The chemical symbol for oxygen is O. Makes sense. Calcium gets repped by a Ca. Sounds good. Hydrogen? H. Cobalt? Co. Lithium? Li. With you so far. Lead? Pb.
Stop the presses!
There’s no p or b in lead. No h or g in mercury. No f or e in iron. No w in tungsten. What’s going on here? It looks like chemists were maybe under the influence of a little C2H5OH when they came up with these symbols.
There are actually a few things that help explain the dissonance between elements’ names and their symbols, says Sam Kean, author of The Disappearing Spoon and occasional Mental_Floss contributor.
“One answer lies in the cosmopolitan nature of the periodic table,” Kean wrote at Slate a few years ago. The chemical elements were discovered and/or isolated by scientists all over Europe and elsewhere in the world. Sometimes these events weren’t recorded (as with gold or iron, which were known by ancient civilizations and haven’t been credited to a single discoverer), or they happened independently in more than one place, and it’s not clear who did it first. As such, says Kean, “the same substance might go by different names in different places for decades.”
In the spirit of compromise, an element’s name might come from one language, and its symbol from another. That’s the case with tungsten. Its symbol is W, says Kean, “because the Germans call the element ‘wolfram.’ It was a compromise between different countries’ claims.”
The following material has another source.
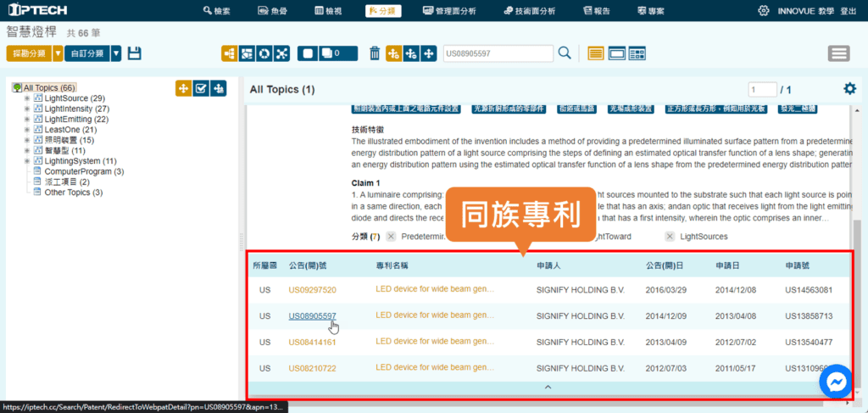Switch to the list view layout icon
The width and height of the screenshot is (868, 413).
[x=596, y=53]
Other name-symbol mismatches came about from scientists drawing on research from classical texts written in Arabic, Greek, and Latin, and from the habit of “gentleman scientists” of bygone eras using a mix of the latter two languages as “a common language for men of letters.” The Hg symbol for mercury, for example, derives from the Latin hydragyrum, which means “water silver,” and lead’s Pb symbol comes from its Latin name, plumbum.